[MATERIAL FOR THIS TASK Boundary: Start]

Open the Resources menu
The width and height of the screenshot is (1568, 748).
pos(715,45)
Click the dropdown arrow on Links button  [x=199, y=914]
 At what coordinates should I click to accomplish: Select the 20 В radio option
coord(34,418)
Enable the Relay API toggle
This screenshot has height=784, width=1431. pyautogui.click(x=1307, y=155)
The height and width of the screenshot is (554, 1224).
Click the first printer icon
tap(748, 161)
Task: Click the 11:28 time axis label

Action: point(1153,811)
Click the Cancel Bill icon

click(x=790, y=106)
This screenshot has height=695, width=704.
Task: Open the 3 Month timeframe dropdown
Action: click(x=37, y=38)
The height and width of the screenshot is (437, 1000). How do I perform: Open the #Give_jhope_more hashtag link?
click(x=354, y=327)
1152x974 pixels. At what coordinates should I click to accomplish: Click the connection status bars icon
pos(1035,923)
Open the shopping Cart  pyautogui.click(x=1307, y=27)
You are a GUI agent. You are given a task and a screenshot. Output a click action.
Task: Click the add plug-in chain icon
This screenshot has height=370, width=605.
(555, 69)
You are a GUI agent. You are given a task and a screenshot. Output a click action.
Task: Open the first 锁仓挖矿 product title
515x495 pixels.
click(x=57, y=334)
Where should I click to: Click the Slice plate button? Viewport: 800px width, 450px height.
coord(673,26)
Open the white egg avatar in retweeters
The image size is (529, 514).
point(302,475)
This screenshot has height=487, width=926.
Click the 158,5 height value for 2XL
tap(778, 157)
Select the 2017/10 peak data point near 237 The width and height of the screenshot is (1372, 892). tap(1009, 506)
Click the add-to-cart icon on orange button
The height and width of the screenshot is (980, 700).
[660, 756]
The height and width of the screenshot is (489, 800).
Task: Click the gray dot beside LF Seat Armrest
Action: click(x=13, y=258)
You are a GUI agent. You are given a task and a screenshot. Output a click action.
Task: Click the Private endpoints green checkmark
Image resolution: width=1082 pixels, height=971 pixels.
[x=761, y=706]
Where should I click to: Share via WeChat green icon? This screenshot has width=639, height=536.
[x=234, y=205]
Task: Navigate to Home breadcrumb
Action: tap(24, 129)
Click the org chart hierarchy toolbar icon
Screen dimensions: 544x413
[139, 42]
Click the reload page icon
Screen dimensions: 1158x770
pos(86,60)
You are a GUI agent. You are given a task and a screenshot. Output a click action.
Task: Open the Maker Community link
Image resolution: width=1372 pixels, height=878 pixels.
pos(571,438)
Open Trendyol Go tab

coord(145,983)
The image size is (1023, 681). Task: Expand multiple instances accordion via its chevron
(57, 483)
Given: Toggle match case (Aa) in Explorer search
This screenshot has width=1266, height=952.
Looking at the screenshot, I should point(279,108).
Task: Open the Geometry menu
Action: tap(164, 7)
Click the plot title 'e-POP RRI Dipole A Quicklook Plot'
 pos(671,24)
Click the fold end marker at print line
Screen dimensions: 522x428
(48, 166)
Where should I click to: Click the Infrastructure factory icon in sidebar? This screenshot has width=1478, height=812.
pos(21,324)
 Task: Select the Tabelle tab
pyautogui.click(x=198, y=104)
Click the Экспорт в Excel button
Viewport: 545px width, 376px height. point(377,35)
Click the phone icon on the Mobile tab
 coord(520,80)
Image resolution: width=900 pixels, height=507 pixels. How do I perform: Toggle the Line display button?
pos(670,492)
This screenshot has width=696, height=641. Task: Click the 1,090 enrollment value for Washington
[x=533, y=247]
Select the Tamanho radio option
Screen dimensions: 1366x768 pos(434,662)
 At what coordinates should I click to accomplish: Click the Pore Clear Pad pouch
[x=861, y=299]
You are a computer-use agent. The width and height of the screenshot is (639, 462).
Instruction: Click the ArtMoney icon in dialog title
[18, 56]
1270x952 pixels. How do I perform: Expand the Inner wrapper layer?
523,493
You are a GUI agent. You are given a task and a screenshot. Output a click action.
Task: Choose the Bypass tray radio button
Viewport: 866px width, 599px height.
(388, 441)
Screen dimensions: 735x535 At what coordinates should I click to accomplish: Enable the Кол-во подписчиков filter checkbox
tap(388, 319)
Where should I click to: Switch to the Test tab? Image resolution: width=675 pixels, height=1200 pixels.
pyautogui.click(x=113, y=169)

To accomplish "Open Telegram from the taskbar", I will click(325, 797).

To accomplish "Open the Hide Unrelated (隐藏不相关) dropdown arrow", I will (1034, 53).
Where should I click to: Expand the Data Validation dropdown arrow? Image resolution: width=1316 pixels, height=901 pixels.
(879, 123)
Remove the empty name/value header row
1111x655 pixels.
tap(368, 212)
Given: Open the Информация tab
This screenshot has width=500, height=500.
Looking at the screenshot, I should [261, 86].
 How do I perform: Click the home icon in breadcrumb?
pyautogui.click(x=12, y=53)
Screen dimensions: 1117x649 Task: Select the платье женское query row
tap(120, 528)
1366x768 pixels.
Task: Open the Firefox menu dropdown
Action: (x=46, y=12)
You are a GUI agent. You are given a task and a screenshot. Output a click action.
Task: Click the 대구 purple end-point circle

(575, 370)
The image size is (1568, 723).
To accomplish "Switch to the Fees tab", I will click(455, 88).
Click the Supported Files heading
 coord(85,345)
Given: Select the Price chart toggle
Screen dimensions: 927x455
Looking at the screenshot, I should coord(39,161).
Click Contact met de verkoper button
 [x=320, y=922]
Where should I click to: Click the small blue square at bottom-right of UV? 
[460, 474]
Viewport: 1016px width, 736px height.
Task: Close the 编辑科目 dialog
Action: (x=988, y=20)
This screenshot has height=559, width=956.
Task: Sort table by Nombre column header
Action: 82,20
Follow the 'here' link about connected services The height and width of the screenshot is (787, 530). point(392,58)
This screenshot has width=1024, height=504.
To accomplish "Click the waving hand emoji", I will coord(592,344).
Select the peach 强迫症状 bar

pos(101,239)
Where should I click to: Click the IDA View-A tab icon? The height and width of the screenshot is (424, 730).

[MATERIAL FOR THIS TASK Boundary: End]

### YOUR TASK
Please reproduce the material in its entirety, exactly as it stands.

### REPLY TO THE TASK
Open the Resources menu
The width and height of the screenshot is (1568, 748).
pos(715,45)
Click the dropdown arrow on Links button  [x=199, y=914]
 At what coordinates should I click to accomplish: Select the 20 В radio option
coord(34,418)
Enable the Relay API toggle
This screenshot has height=784, width=1431. pyautogui.click(x=1307, y=155)
The height and width of the screenshot is (554, 1224).
Click the first printer icon
tap(748, 161)
Task: Click the 11:28 time axis label

Action: point(1153,811)
Click the Cancel Bill icon

click(x=790, y=106)
This screenshot has height=695, width=704.
Task: Open the 3 Month timeframe dropdown
Action: click(x=37, y=38)
The height and width of the screenshot is (437, 1000). How do I perform: Open the #Give_jhope_more hashtag link?
click(x=354, y=327)
1152x974 pixels. At what coordinates should I click to accomplish: Click the connection status bars icon
pos(1035,923)
Open the shopping Cart  pyautogui.click(x=1307, y=27)
You are a GUI agent. You are given a task and a screenshot. Output a click action.
Task: Click the add plug-in chain icon
This screenshot has height=370, width=605.
(555, 69)
You are a GUI agent. You are given a task and a screenshot. Output a click action.
Task: Open the first 锁仓挖矿 product title
515x495 pixels.
click(x=57, y=334)
Where should I click to: Click the Slice plate button? Viewport: 800px width, 450px height.
coord(673,26)
Open the white egg avatar in retweeters
The image size is (529, 514).
point(302,475)
This screenshot has height=487, width=926.
Click the 158,5 height value for 2XL
tap(778, 157)
Select the 2017/10 peak data point near 237 The width and height of the screenshot is (1372, 892). tap(1009, 506)
Click the add-to-cart icon on orange button
The height and width of the screenshot is (980, 700).
[660, 756]
The height and width of the screenshot is (489, 800).
Task: Click the gray dot beside LF Seat Armrest
Action: click(x=13, y=258)
You are a GUI agent. You are given a task and a screenshot. Output a click action.
Task: Click the Private endpoints green checkmark
Image resolution: width=1082 pixels, height=971 pixels.
[x=761, y=706]
Where should I click to: Share via WeChat green icon? This screenshot has width=639, height=536.
[x=234, y=205]
Task: Navigate to Home breadcrumb
Action: tap(24, 129)
Click the org chart hierarchy toolbar icon
Screen dimensions: 544x413
[139, 42]
Click the reload page icon
Screen dimensions: 1158x770
pos(86,60)
You are a GUI agent. You are given a task and a screenshot. Output a click action.
Task: Open the Maker Community link
Image resolution: width=1372 pixels, height=878 pixels.
pos(571,438)
Open Trendyol Go tab

coord(145,983)
The image size is (1023, 681). Task: Expand multiple instances accordion via its chevron
(57, 483)
Given: Toggle match case (Aa) in Explorer search
This screenshot has width=1266, height=952.
Looking at the screenshot, I should point(279,108).
Task: Open the Geometry menu
Action: tap(164, 7)
Click the plot title 'e-POP RRI Dipole A Quicklook Plot'
 pos(671,24)
Click the fold end marker at print line
Screen dimensions: 522x428
(48, 166)
Where should I click to: Click the Infrastructure factory icon in sidebar? This screenshot has width=1478, height=812.
pos(21,324)
 Task: Select the Tabelle tab
pyautogui.click(x=198, y=104)
Click the Экспорт в Excel button
Viewport: 545px width, 376px height. point(377,35)
Click the phone icon on the Mobile tab
 coord(520,80)
Image resolution: width=900 pixels, height=507 pixels. How do I perform: Toggle the Line display button?
pos(670,492)
This screenshot has width=696, height=641. Task: Click the 1,090 enrollment value for Washington
[x=533, y=247]
Select the Tamanho radio option
Screen dimensions: 1366x768 pos(434,662)
 At what coordinates should I click to accomplish: Click the Pore Clear Pad pouch
[x=861, y=299]
You are a computer-use agent. The width and height of the screenshot is (639, 462).
Instruction: Click the ArtMoney icon in dialog title
[18, 56]
1270x952 pixels. How do I perform: Expand the Inner wrapper layer?
523,493
You are a GUI agent. You are given a task and a screenshot. Output a click action.
Task: Choose the Bypass tray radio button
Viewport: 866px width, 599px height.
(388, 441)
Screen dimensions: 735x535 At what coordinates should I click to accomplish: Enable the Кол-во подписчиков filter checkbox
tap(388, 319)
Where should I click to: Switch to the Test tab? Image resolution: width=675 pixels, height=1200 pixels.
pyautogui.click(x=113, y=169)

To accomplish "Open Telegram from the taskbar", I will click(325, 797).

To accomplish "Open the Hide Unrelated (隐藏不相关) dropdown arrow", I will (1034, 53).
Where should I click to: Expand the Data Validation dropdown arrow? Image resolution: width=1316 pixels, height=901 pixels.
(879, 123)
Remove the empty name/value header row
1111x655 pixels.
tap(368, 212)
Given: Open the Информация tab
This screenshot has width=500, height=500.
Looking at the screenshot, I should [261, 86].
 How do I perform: Click the home icon in breadcrumb?
pyautogui.click(x=12, y=53)
Screen dimensions: 1117x649 Task: Select the платье женское query row
tap(120, 528)
1366x768 pixels.
Task: Open the Firefox menu dropdown
Action: (x=46, y=12)
You are a GUI agent. You are given a task and a screenshot. Output a click action.
Task: Click the 대구 purple end-point circle

(575, 370)
The image size is (1568, 723).
To accomplish "Switch to the Fees tab", I will click(455, 88).
Click the Supported Files heading
 coord(85,345)
Given: Select the Price chart toggle
Screen dimensions: 927x455
Looking at the screenshot, I should coord(39,161).
Click Contact met de verkoper button
 [x=320, y=922]
Where should I click to: Click the small blue square at bottom-right of UV? 
[460, 474]
Viewport: 1016px width, 736px height.
Task: Close the 编辑科目 dialog
Action: (x=988, y=20)
This screenshot has height=559, width=956.
Task: Sort table by Nombre column header
Action: 82,20
Follow the 'here' link about connected services The height and width of the screenshot is (787, 530). point(392,58)
This screenshot has width=1024, height=504.
To accomplish "Click the waving hand emoji", I will coord(592,344).
Select the peach 强迫症状 bar

pos(101,239)
Where should I click to: Click the IDA View-A tab icon? The height and width of the screenshot is (424, 730).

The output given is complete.